> _Written instruction_
Put the listing as a two-column CSV with the headers instruction and coordinates. Begin at the line that has "Open the tab" and stop after the line that has "The image size is (1568, 307). (843, 45)", with one quoted field for each text and answer, line breaks changed to spaces, and the pictures left out.

> _Available records_

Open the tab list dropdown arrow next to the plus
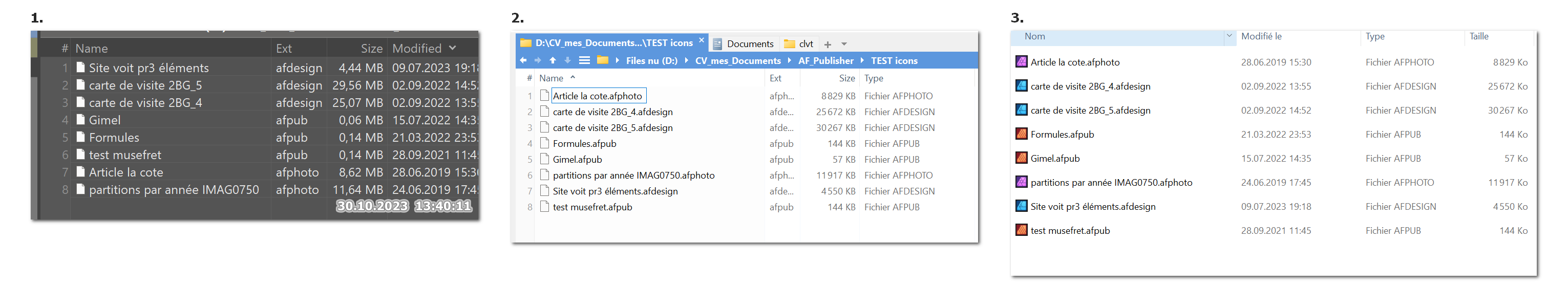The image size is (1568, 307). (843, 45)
* * *
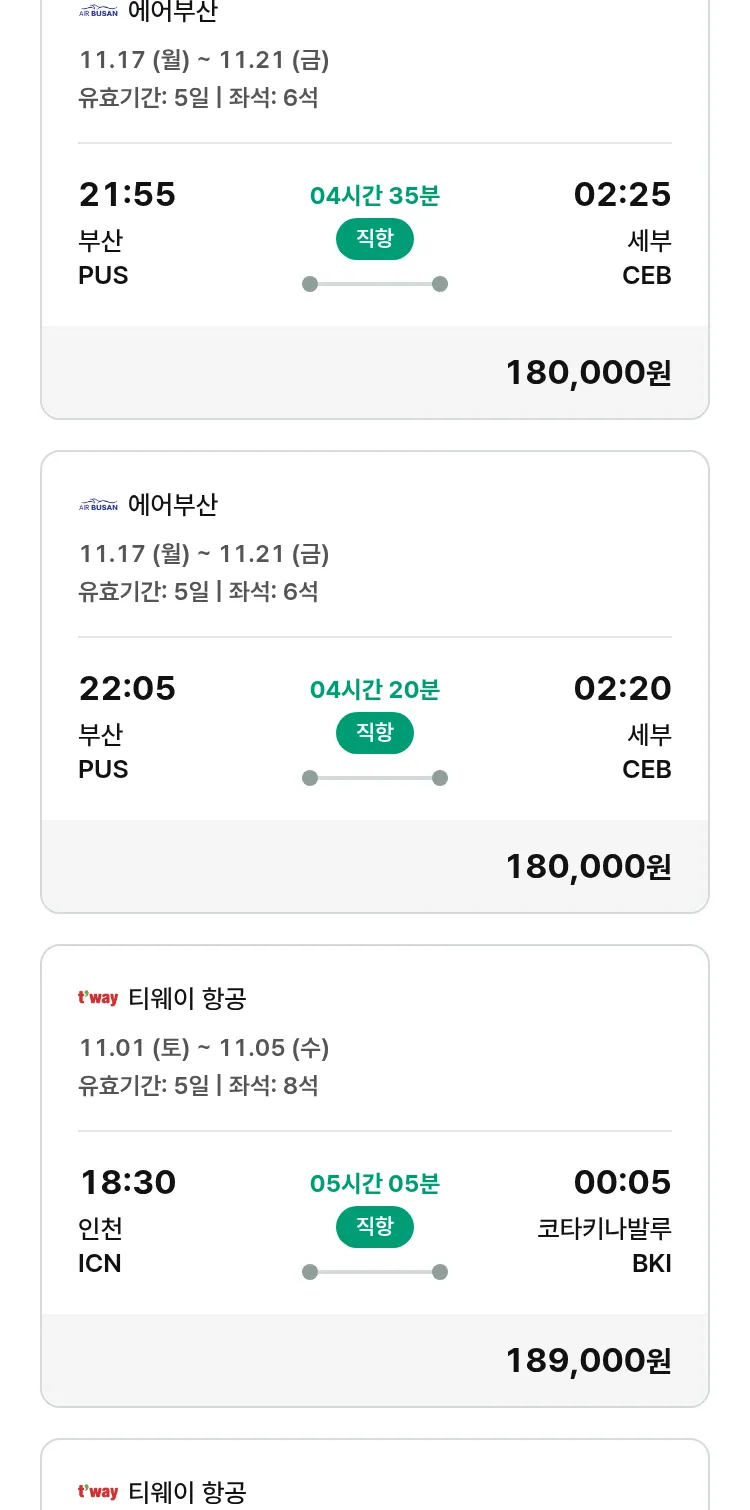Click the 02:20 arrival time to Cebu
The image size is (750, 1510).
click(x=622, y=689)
==
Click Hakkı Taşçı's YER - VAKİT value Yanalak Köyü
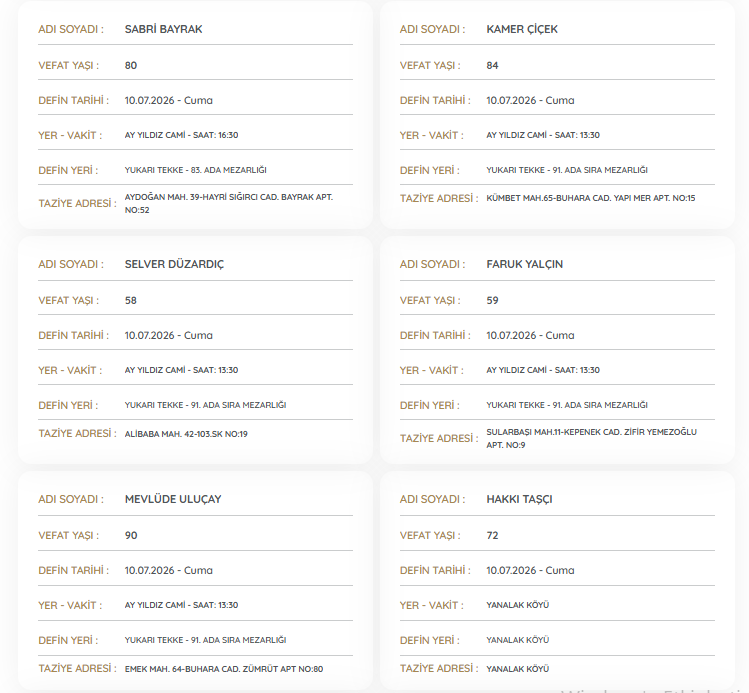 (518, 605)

> _Exercise response_
instruction,coordinates
"Open the tab list dropdown arrow next to the plus","The image size is (1568, 307). (843, 45)"